11. Bernyanyi: Lagu disini biasanya adalah tentang isi khotbah, namun adalah baik jika lagu pada poin ini adalah lagu tetnang thema Minggu atau Tahun Liturgi, karena semua
itu dirangkum dalam tema Minggu. Dan disinilah pengumpulan persembahan. Biasanya dalam liturgi Luther, setelah pengumpulan persembahan ini akan dilanjutkan kepada Perjamuan Kudus. Namun Agenda yang kita gunakan adalah union yang berarti ”hanya ibadah minggu yang diatur”, jadi ibadah
minggu tidak dengan Perjamuan Kudus.

12. Doa Persembahan – Nyanyian Persembahan

Doa Persembahan: Mendoakan
persembahan kepada Allah.
Persembahan ditaruh di atas meja Altar, baik persembahan partangiangan (kebaktian lingkungan) dan
persembahan lainnya untuk didoakan.

Nyanyian Persembahan: Sebuah rasa
syukur jemaat kepada Tuhan atas berkat yang telah diterimanya, pada nyanyian ini juga berisikan ikrar jemaat tentang persembahan yang diberikannya, bahwa persembahan tersebut tidak akan pernah diungkit, dibicarakan atau ditarik
kembali karena apa yang telah diberikan kepada Allah, maka menjadi milik Allah.

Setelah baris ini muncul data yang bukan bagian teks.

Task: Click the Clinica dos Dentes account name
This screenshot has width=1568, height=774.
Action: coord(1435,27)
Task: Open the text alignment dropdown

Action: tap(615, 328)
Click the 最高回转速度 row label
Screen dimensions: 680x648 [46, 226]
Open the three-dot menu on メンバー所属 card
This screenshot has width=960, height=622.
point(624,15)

13. Doa Seturut dengan Tahun Gerejawi: Doa di Agenda HKBP setelah Khotbah.

14. Doa Bapa Kami – Doxology

Doa Bapa Kami adalah doa yang diajarkan Yesus Kristus kepada
murid-muridNya. Seperti pada Alkitab, doa ini hanya sampai kepada bagian “tetapi lepaskanlah kami dari pada yang jahat”.

Doxology: Rangkuman seluruh
pujian kepada Allah. Pengakuan jemaat bahwa Allah-lah yang memiliki seluruhnya itu terangkum dalam kalimat “Karena Engkaulah yang empunya Kerajaan dan Kuasa dan Kemuliaan sampai selama-lamanya. Amin.”

15. Berkat dan Amin

Setelah jemaat mengumandangkan doxology, imam menyampaikan berkat. Berkat ini adalah berkat yang diterima Harun dari Allah
melalui Musa. Allah mengatakan dengan jelas bahwa nama Allah harus ditaruh di atas jemaatNya (bnd. Bil 6: 22-27).

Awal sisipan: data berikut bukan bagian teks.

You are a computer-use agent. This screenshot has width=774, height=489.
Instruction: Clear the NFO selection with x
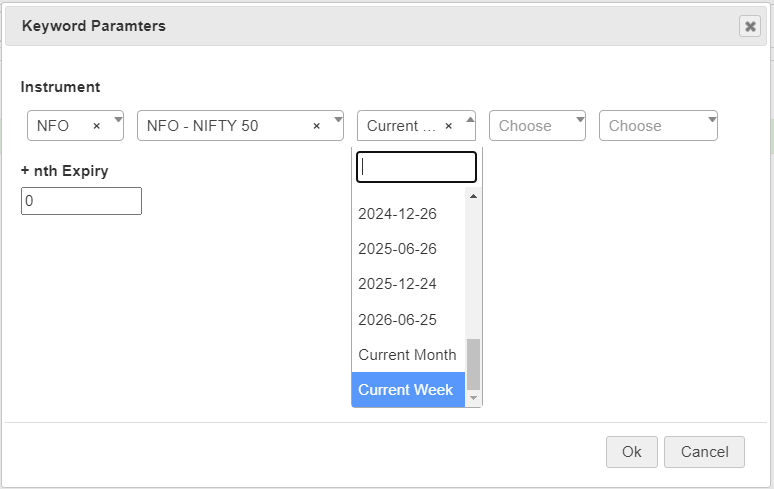[x=97, y=126]
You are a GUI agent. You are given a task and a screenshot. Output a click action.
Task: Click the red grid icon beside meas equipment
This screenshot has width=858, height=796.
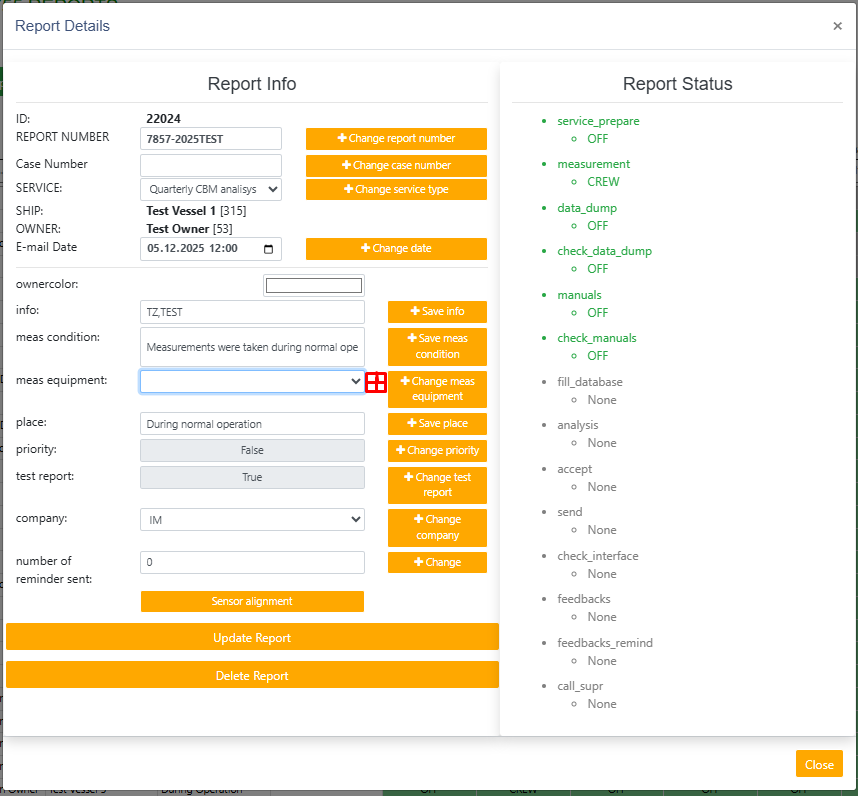click(376, 382)
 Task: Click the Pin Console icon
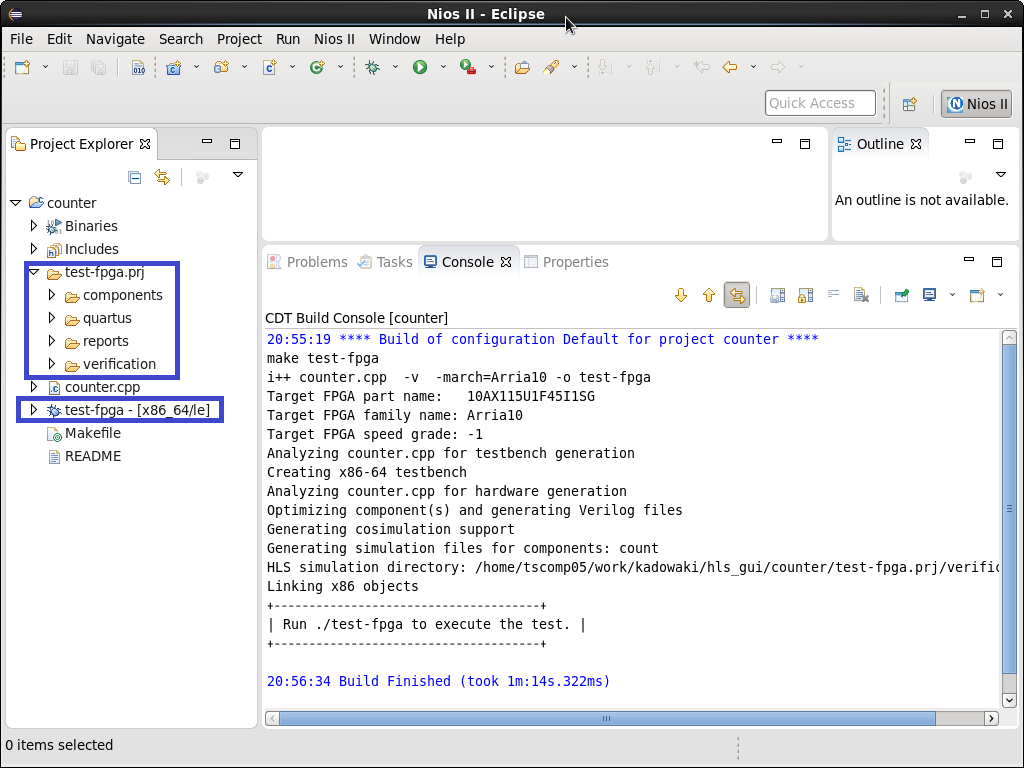click(x=902, y=295)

Amin (Menyanyikan Amin, Amin, Amin) sebagai tanda sukacita atas
seluruh berkat dalam perjumpaannya dengan Tuhan. Perlu untuk direnungkan! Banyak pengkhotbah mengucapkan
kembali kata syalom atau horas setelah jemaat menyanyian Amin. Sesuai dengan aturan liturgi, kata syalom atau horas telah terdapat di dalam berkat, jadi tidak perlu diulang, sebab jemaat telah meng-
amin-kan. Liturgi adalah bahagian dari ibadah, sebab seluruh hidup umat yang percaya adalah ibadah kepada Allah. Untuk itu perlu kiranya agar lebih memperhatikan
bagian-bagian dari liturgi, sehingga liturgi yang dijalankan di tengah-tengah ibadah, dapat dimengerti dengan baik.

Pemahaman yang baik tentang Liturgi adalah ini: HKBP akan menolak ajaran bahwa liturgi adalah sebatas susunan acara demi perkembangan pelayanan di tengah- tengah gereja.